- TEXT FOR ANALYSIS
=====

Friday Legal Updates: Italy, British Columbia & Colorado – IVF & Its Consequences

Colorado – Amendment 62 causes concern for fertility doctors:
This November voters will have another chance to decide on an amendment that aims to define when life begins.

Amendment 62 is the second ballot initiative of its kind in two years.
But this time around opponents say the wording is just too vague.
A yes vote on amendment 62 will determine human life is created at conception and should have the same rights and protections as anyone that’s been born.

Supporters of the measure took to the corner of 12th and north Sunday.
While opponents haven’t been as vocal, many say the proposal is even more controversial this time around because it’s missing the word fertilization.

People in the medical community say it would present a road block for fertility doctors and patients, especially in the cases of in vitro fertilization where a woman’s eggs are fertilized inside a lab.

According to a new poll 50% of Colorado voters are still undecided on amendment 62.

Italy – The Italian Supreme Constitutional Court, which has one of the most restrictive laws regarding assisted fertility, is considering a review of the 2003 law. A referendum on the assisted fertility law was held in 2005 and although more people voted in favor of repealing the measure, a quorum was not reached and the vote was not valid.

=====

- EXERCISE DATA
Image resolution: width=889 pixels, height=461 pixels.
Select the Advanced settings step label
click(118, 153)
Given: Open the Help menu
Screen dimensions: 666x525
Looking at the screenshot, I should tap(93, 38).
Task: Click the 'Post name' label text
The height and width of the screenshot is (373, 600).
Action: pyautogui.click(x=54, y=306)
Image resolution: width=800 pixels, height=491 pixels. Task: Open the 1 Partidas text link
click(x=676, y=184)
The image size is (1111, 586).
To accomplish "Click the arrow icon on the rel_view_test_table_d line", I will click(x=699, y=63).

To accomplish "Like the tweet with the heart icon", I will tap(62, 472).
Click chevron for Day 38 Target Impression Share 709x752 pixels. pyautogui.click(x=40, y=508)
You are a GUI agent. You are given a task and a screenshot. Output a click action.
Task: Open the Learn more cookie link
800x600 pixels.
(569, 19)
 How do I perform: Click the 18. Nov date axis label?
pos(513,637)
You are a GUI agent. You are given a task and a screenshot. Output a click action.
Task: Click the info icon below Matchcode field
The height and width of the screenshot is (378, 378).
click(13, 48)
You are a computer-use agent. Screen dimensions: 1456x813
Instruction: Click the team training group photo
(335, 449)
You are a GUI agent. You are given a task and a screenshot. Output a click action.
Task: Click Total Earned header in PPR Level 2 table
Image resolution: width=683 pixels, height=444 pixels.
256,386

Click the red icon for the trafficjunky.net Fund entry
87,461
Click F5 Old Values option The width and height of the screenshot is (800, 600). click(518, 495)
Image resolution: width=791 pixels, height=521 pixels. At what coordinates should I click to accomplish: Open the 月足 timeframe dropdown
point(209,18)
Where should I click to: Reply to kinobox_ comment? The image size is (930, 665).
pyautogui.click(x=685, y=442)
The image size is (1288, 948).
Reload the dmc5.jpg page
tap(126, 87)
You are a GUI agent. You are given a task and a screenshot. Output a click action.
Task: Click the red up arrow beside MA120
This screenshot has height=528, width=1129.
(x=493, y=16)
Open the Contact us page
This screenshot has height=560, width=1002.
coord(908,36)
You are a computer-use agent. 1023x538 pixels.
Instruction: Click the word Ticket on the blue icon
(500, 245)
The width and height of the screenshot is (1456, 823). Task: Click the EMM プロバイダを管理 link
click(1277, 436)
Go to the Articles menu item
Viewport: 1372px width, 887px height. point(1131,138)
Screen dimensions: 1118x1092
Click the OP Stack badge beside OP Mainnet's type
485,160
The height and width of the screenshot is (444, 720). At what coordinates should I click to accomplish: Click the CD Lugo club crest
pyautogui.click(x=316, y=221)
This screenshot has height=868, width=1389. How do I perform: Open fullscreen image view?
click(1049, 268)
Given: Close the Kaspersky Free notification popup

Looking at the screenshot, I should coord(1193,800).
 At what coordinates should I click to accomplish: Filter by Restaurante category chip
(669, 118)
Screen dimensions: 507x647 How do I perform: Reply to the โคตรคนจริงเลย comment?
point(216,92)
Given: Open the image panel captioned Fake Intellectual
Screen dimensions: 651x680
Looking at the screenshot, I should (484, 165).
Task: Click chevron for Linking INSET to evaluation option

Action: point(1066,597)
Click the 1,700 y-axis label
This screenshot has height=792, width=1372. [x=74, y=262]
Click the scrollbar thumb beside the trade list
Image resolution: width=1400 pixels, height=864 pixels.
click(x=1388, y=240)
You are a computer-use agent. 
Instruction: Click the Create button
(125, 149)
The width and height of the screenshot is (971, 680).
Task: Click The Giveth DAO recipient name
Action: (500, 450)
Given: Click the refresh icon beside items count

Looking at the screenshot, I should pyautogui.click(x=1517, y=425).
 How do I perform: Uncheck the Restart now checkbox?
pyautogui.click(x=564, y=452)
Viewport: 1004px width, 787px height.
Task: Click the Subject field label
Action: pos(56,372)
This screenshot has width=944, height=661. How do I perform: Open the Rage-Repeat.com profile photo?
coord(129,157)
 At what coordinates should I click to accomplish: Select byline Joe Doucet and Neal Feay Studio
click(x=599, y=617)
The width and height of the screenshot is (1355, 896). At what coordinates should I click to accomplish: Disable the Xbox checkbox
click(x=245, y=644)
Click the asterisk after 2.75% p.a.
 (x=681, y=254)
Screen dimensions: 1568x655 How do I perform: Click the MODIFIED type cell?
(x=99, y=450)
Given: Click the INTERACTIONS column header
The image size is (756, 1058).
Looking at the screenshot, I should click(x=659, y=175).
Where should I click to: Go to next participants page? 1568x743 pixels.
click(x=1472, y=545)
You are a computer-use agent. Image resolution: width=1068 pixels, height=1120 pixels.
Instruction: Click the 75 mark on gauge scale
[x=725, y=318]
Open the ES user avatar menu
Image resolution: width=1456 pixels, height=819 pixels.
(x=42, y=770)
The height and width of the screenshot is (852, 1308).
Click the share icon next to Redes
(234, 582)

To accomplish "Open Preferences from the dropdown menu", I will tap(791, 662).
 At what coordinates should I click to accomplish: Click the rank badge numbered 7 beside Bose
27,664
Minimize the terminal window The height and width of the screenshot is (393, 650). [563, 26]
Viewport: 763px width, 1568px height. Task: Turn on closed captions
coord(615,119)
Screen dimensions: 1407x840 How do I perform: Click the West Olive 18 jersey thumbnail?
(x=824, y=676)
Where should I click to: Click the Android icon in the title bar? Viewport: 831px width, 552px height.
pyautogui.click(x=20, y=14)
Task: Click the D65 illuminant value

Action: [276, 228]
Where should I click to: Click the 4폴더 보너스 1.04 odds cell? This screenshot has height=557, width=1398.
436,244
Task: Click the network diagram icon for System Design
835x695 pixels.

=====

- TASK INSTRUCTIONS
(1) Reproduce the portion of the IVF legal updates text that starts with "A yes vote on" and ends with "on amendment 62.", with no changes.
(2) According to the IVF legal updates text, in what year was the referendum on Italy's assisted fertility law held?
(3) Continue the IVF legal updates text from the point where it stops.

- EXPECTED RESPONSES
(1)
A yes vote on amendment 62 will determine human life is created at conception and should have the same rights and protections as anyone that’s been born.

Supporters of the measure took to the corner of 12th and north Sunday.
While opponents haven’t been as vocal, many say the proposal is even more controversial this time around because it’s missing the word fertilization.

People in the medical community say it would present a road block for fertility doctors and patients, especially in the cases of in vitro fertilization where a woman’s eggs are fertilized inside a lab.

According to a new poll 50% of Colorado voters are still undecided on amendment 62.

(2) 2005

(3)
Ignazio Marino, an MP in the opposition Democratic Party (PD) and chairman of a parliamentary commission reviewing the national health sector, said “the law was passed six years ago for purely ideological reasons, without taking into account the needs of unfertile couples, women’s health and possible advances in medicine. Today there exists a possibility to re-examine this law.”

The Constitutional Court was asked to give its opinion by a court in Florence which is hearing a case brought forwards by unfertile couple who demand to have access to assisted fertility therapy and not be forced to go abroad.

British Columbia – A couple from British Columbia, who discovered that the fetus their surrogate was carrying was likely to be born with Down syndrome, they wanted an abortion.

The surrogate, however, was determined to take the pregnancy to term, sparking a disagreement that has raised thorny questions about the increasingly common arrangements.

Under the agreement the trio signed, the surrogate’s choice would mean absolving the couple of any responsibility for raising the child, the treating doctor told a recent fertility-medicine conference.

Dr. Ken Seethram, revealing the unusual situation for the first time, said it raises questions about whether government oversight of contracts between mothers and “commissioning” parents is needed.

A bioethicist who has studied the issue extensively argues that contract law should not apply to the transaction, unless human life is to be treated like widgets in a factory.
Prof. Guichon speculated that courts likely would not honour a surrogacy contract, drawing instead on family law that would require the biological parents to support the child.

It appears no surrogacy contract has actually been contested in a Canadian court, however, leaving the transactions in some legal limbo.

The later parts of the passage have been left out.